WRITTEN EXERCISE
Identify every line in the records that contains the string "Select" with the same capitalization, and copy each of those lines.

RECORDS SUPPLIED
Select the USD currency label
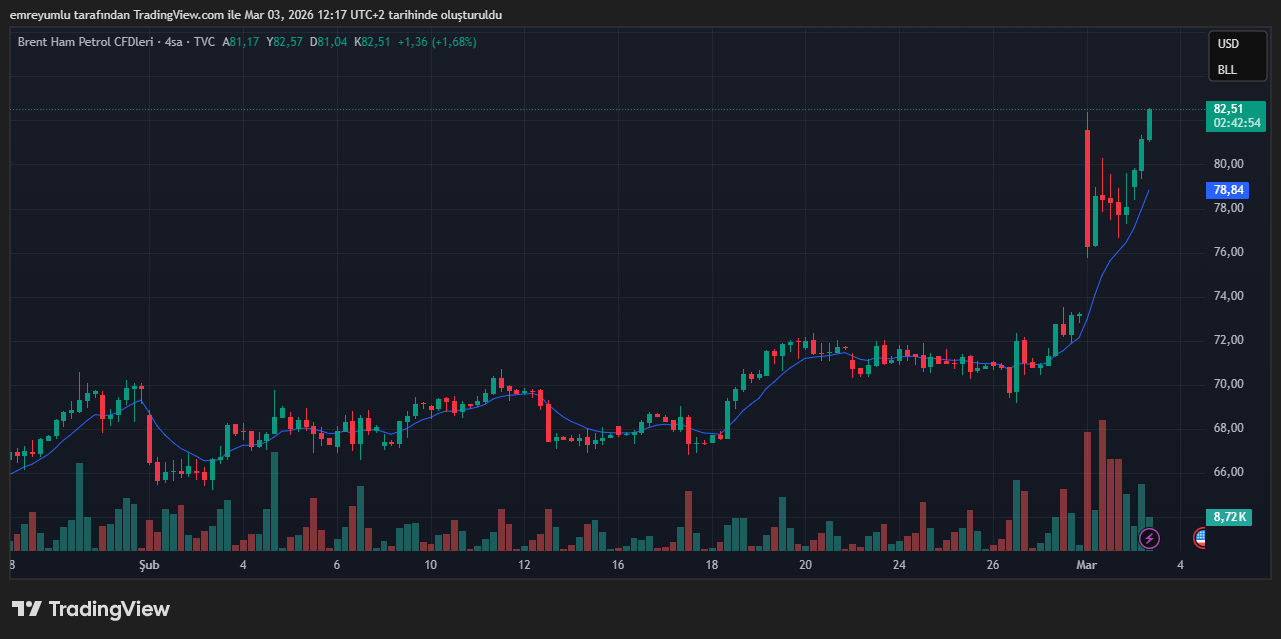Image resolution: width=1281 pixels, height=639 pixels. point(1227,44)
---
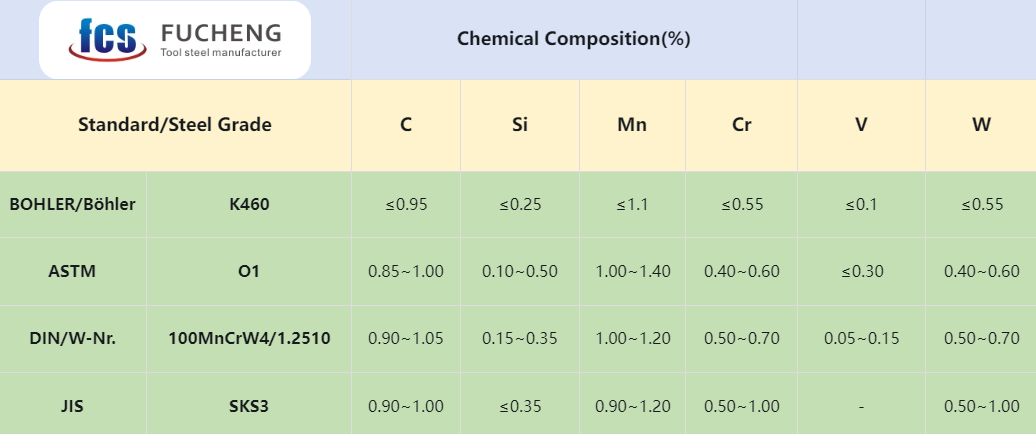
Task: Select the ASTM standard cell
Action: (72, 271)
--
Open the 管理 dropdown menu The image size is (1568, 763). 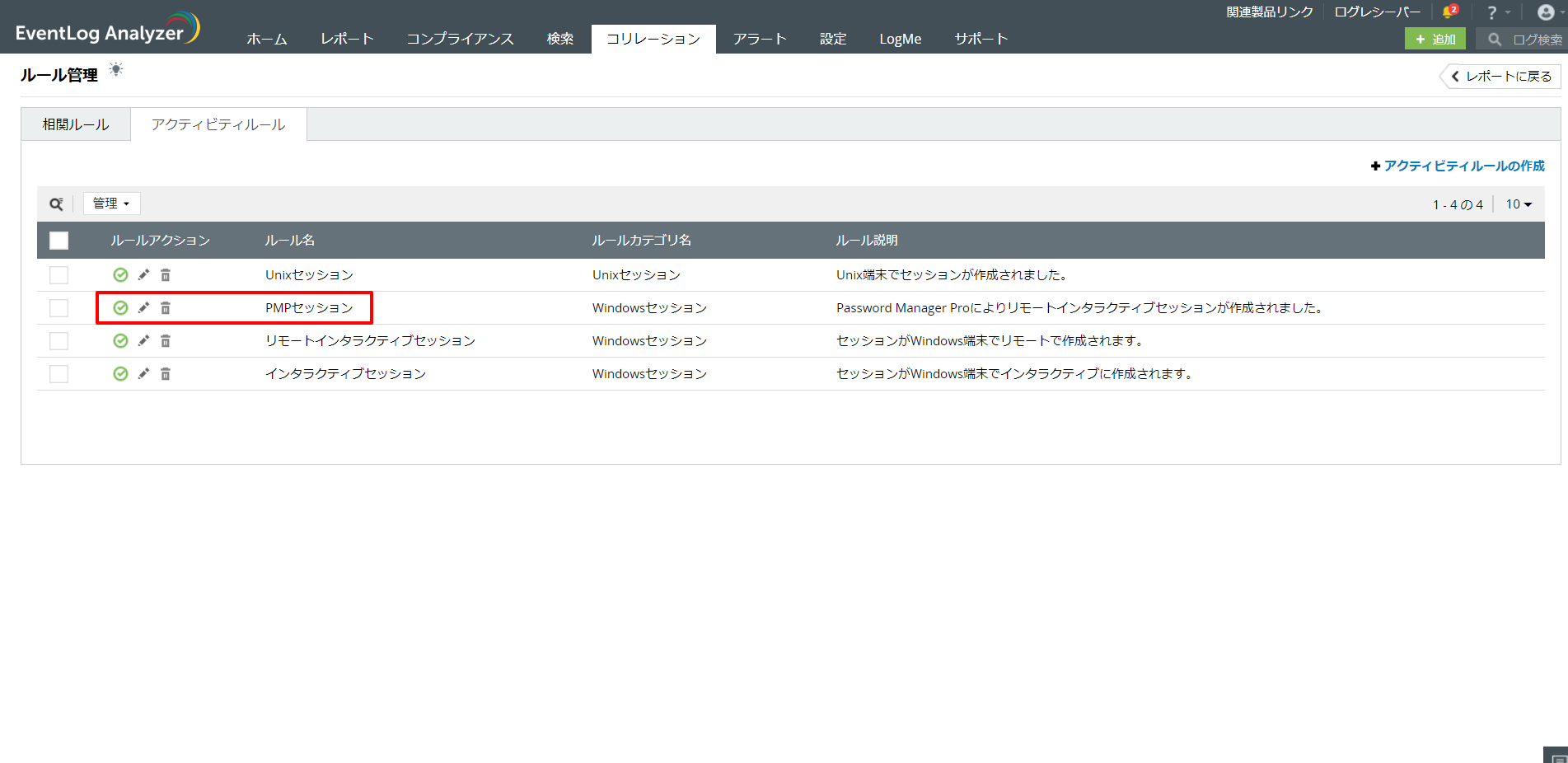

SOLVED PROBLEM
Select the USD currency label
Task: Select the ASTM standard cell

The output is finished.